Text section:
+ + +

He set up the first independent radio station in the country in the 1970s and went down in a hail of bullets for his trouble in 2000.
Its difficult to express how entertaining the film is or to convey in cold cyber print the charisma of Jean Dominique, most of the film is made of interviews with him.
The back story may be a little mysterious to some of you, so here goes....
Hatian politics is a long fascinating and by turns a grim story. The great Cuban novelist Carpentier describes the slave revolt that toppled the French colony in The Kingdom of this World. Revolution led to tyranny with the creation of a black emperor who mimicked Napoleon, re-enslaving the Haitians to build a citadel. The Haitians resist colonialisation but time after time the heros described in CLR James book The Black Jacobins were oppressed by new tyrants.
This is a good and accurate summary from the wiki oracle here:
Inspired by the French Revolution, the gens de couleur pressed the colonial government for expanded rights. In October 1790, 350 revolted against the government. On May 15, 1791, the French National Assembly granted political rights to all blacks and mulattoes who had been born free - but did not change the status quo regarding slavery. On August 22, 1791, slaves in the north rose against their masters near Cap-Français (now Cap-Haïtien). This revolution spread rapidly and came under the leadership of Toussaint L'Ouverture. He is commonly referred to as the "Black Napoleon." He soon formed alliances with the gens de couleur and the maroons, whose rights had been revoked by the French government in retaliation for the uprising.[2]
Toussaint' armies defeated the French colonial army, but then joined forces with it in 1794, following a decree by the revolutionary French government that abolished slavery. Under Toussaint's command, the Saint-Domingue army then defeated invading Spanish and British forces. This cooperation between Toussaint and French forces ended in 1802, however, when Napoleon sent a new invasion force designed to subdue the colony; many islanders suspected the army would also reimpose slavery. Napoleon's forces initially were successful at fighting their way onto the island, and persuaded Toussaint to a truce. He was then betrayed and captured and died in a French prison. Toussaint's arrest and the news that the French had reestablished slavery in Guadeloupe, led to the resumption of the rebellion, under the leadership of Jean-Jacques Dessalines and Henri Christophe, two of Toussaint's generals. Napoleon's forces were outnumbered by the combination of Jean-Jacques Dessalines, Henri Christophe, and Alexandre Petion, the "Generals of the Revolution."

+ + +

Exercise requirements:
**A)** In the text on Haiti, on what date did the French National Assembly grant political rights to free-born blacks and mulattoes?
**B)** Please reproduce word for word the part of the text on Haiti that opens with the words containing "He set up the" and closes with "by new tyrants.".
Rely only on the text on Haiti and add no outside knowledge.

Dataset extract:

+ + +

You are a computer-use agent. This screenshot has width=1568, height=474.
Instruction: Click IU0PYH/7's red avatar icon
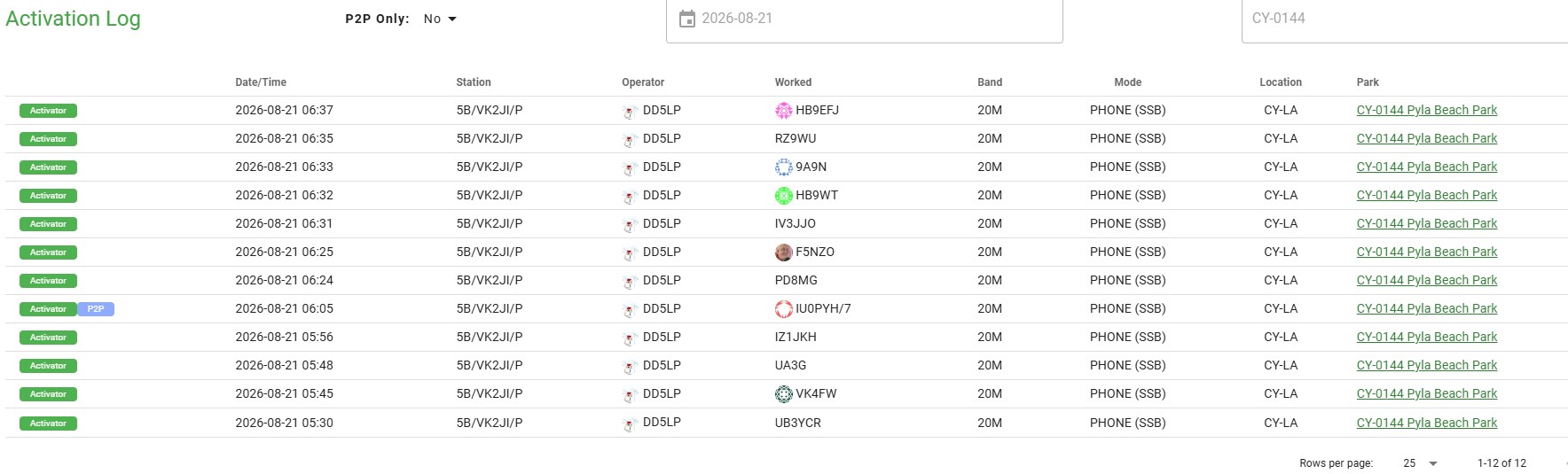784,309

+ + +

Responses to the exercise:
**A)** May 15, 1791.

**B)**
He set up the first independent radio station in the country in the 1970s and went down in a hail of bullets for his trouble in 2000.
Its difficult to express how entertaining the film is or to convey in cold cyber print the charisma of Jean Dominique, most of the film is made of interviews with him.
The back story may be a little mysterious to some of you, so here goes....
Hatian politics is a long fascinating and by turns a grim story. The great Cuban novelist Carpentier describes the slave revolt that toppled the French colony in The Kingdom of this World. Revolution led to tyranny with the creation of a black emperor who mimicked Napoleon, re-enslaving the Haitians to build a citadel. The Haitians resist colonialisation but time after time the heros described in CLR James book The Black Jacobins were oppressed by new tyrants.